Psalm 33:20-21 We wait in hope for the Lord;
he is our help and our shield.
In him our hearts rejoice,
for we trust in his holy name.
It’s interesting that the Japanese specifies, “Our souls wait in hope for the Lord.” It is also interesting that this is one of the few places the NIV does specify “wait in hope,” rather than just “wait.” “Wait in hope” is a fairly common Japanese compound, and it seems very expressive to me. Waiting without hope is resignation and despair. We often have to wait for God’s timing, but much of the time we do so impatiently. This is not that, but rather knowing that God’s solution is going to be better than anything we could have come up with, and it will be in time. This is not necessarily passive; rather, it calls for active participation. If we are waiting in hope for God, then we will be doing all we can to be ready for His answer when it comes. I am reminded of the farming community in the American Midwest that called a prayer meeting because of a drought, and only one little girl took an umbrella.
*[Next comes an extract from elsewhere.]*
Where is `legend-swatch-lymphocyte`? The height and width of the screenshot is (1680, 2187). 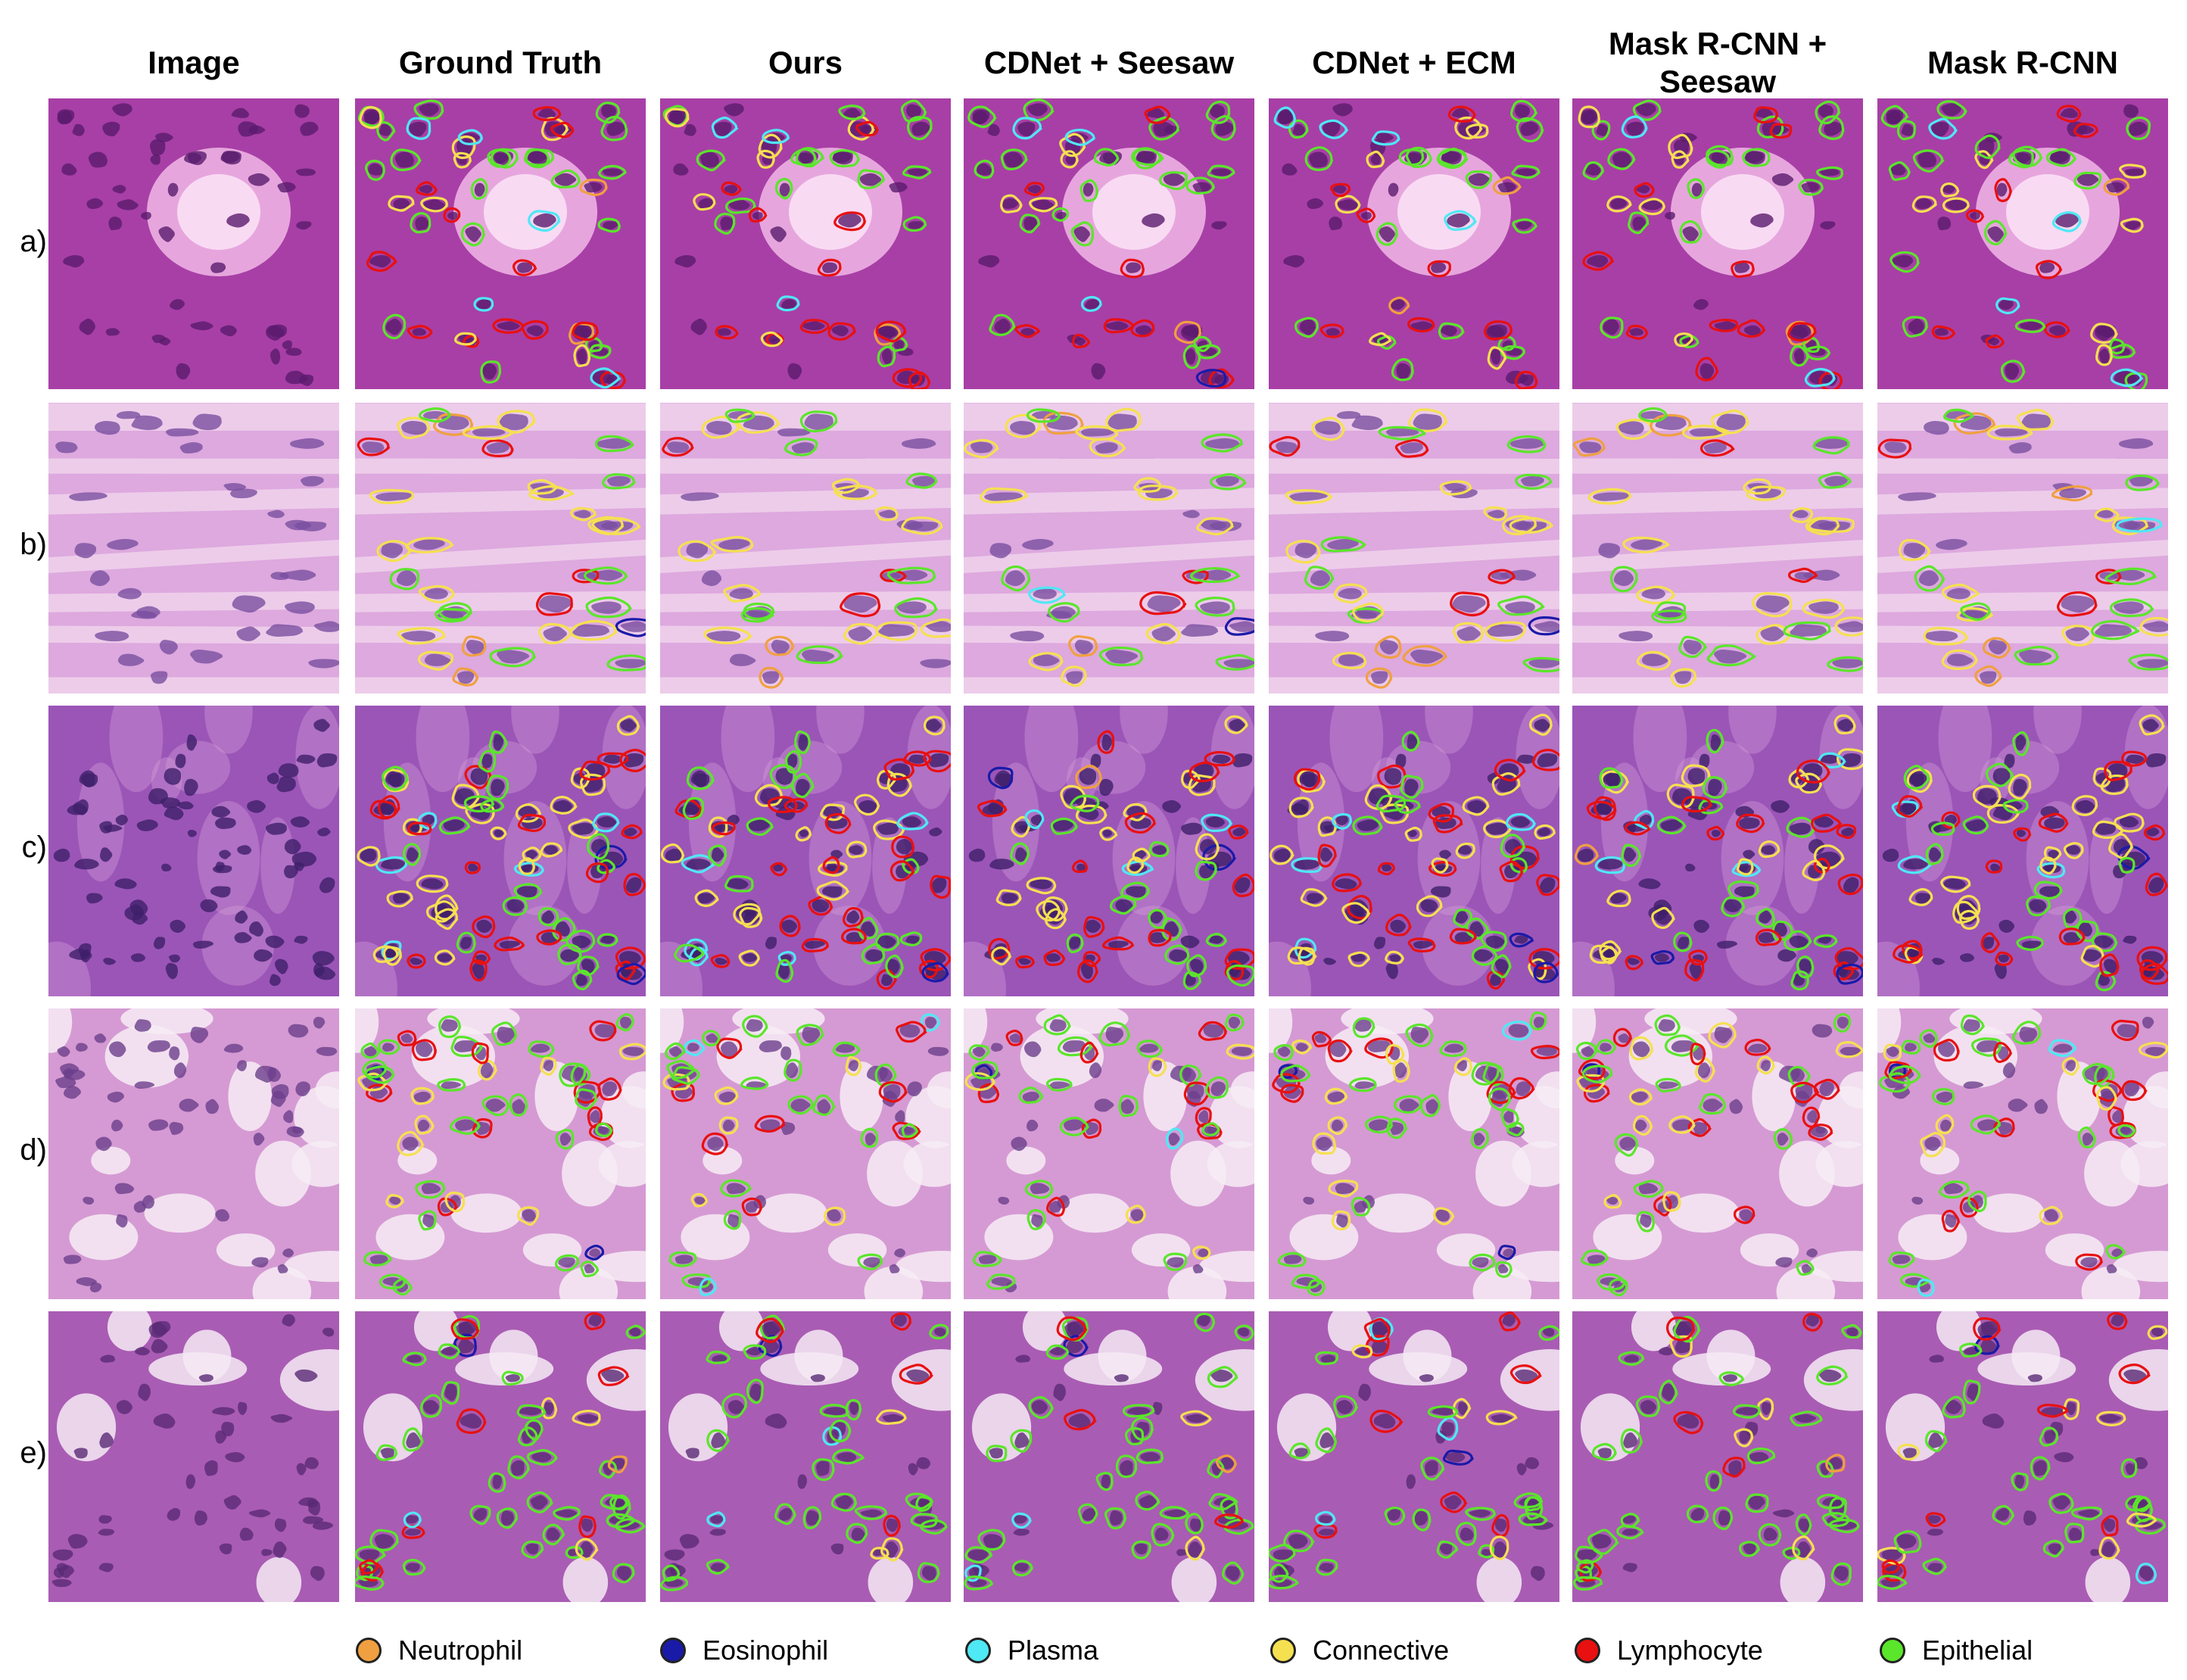 legend-swatch-lymphocyte is located at coordinates (1588, 1650).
The drought was broken, and I think it may have been because of that little girl’s faith! California is in the grip of a severe drought right now. Water usage rules aside, the only real solution will be a shift in the weather patterns, but California has led the world in active defiance of God in a number of areas, so “waiting in hope” for them would involve repentance at the very least. Most of us operate on a much more personal scale, but the principle of waiting in hope is applicable on every scale. It involves recognizing that God is indeed our “help and shield,” and nothing else will do the trick. Many people depend on government to be their help and shield, but that is actually idolatry. God can and does use governments, but when we place the government ahead of God we are spitting in God’s face.
It is interesting and timely that this passage has come up when I was already sure the message for this coming Sunday was to be on “Refuge,” talking about where we go, emotionally speaking, when things get tough. These two verses express the desired outcome of what I expect to say! I have tended to retreat to various things over the course of my life when things have gotten difficult. Thankfully, neither alcohol nor drugs have been among them, but the principle is the same. I’m still learning to turn first to God, rather than falling back on Him once other things have proved inadequate – as they always will. I still have room to grow in “waiting in hope” on my Creator, even though I am very familiar with Isaiah 40:28-31. It is interesting to me that the most traditional English translation, the KJV, renders verse 31 as, “But they that wait upon the Lord,” and the NIV says, “but those who hope in the Lord,” but no English translation I’m aware of expresses it with the compound, “wait in hope.” I wonder why not? As a pastor, I need to lead all the believers in placing God first in all their priorities: desires, hopes, expectations. It is only when we do that, that we will walk in the peace, joy, and satisfaction that He intends for us.
Father, You know who is struggling and how. I ask You to speak Your truth into each heart to set them free from the lies that are tying them in knots. May they let go of all the negative “what ifs” and choose to trust you, waiting in hope on You, for Your glory. Thank You. Praise God!